[Records from a data source]
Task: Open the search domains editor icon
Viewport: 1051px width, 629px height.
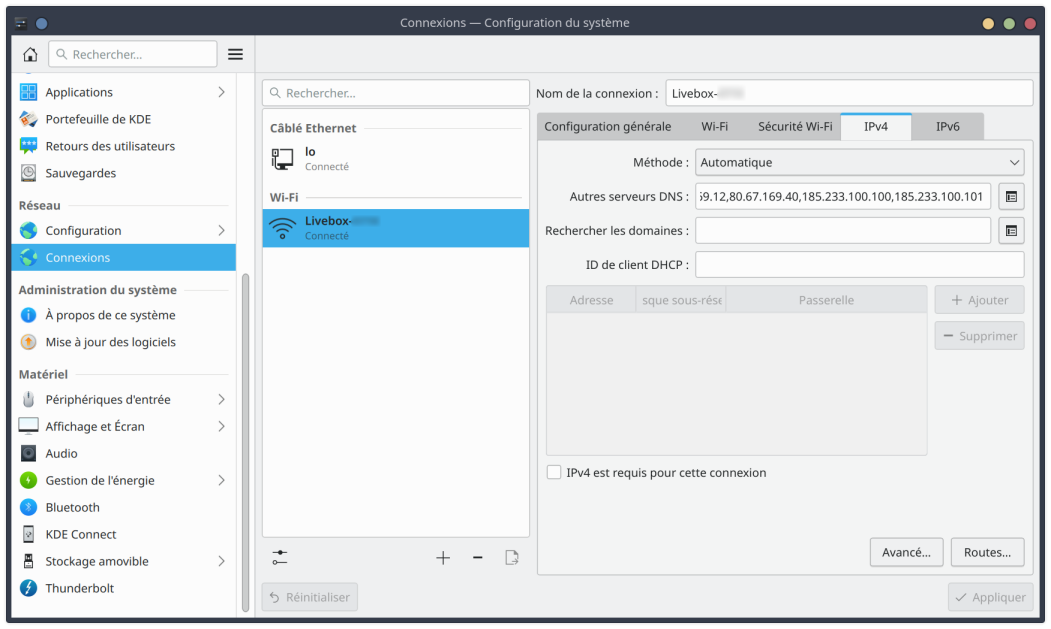Action: point(1011,231)
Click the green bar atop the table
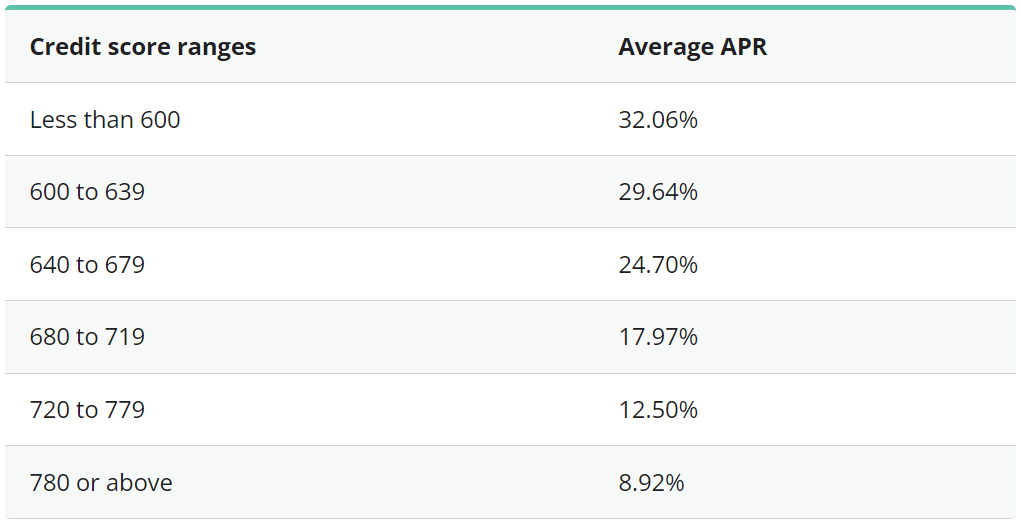Screen dimensions: 1021x524 [x=510, y=7]
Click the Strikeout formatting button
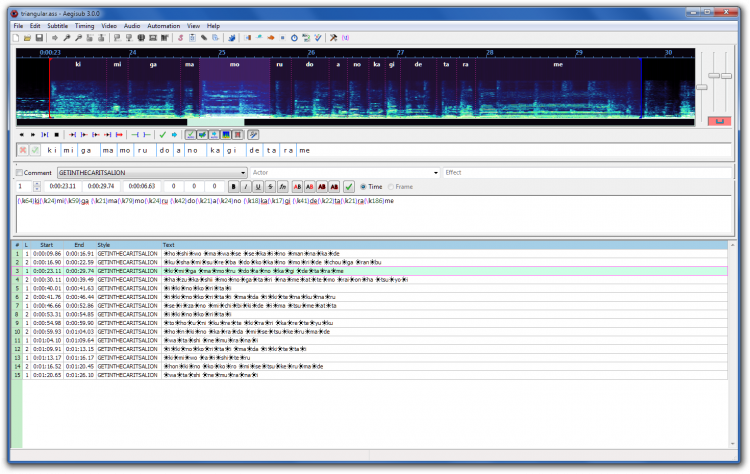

**What you will do:** The response must restate exactly the lines from the one containing "Viewport: 1051px width, 629px height." through the end of the records above and must leave out all pictures.

**Worked solution:**
Viewport: 1051px width, 629px height.
Action: point(1011,231)
Click the green bar atop the table
Screen dimensions: 1021x524 [x=510, y=7]
Click the Strikeout formatting button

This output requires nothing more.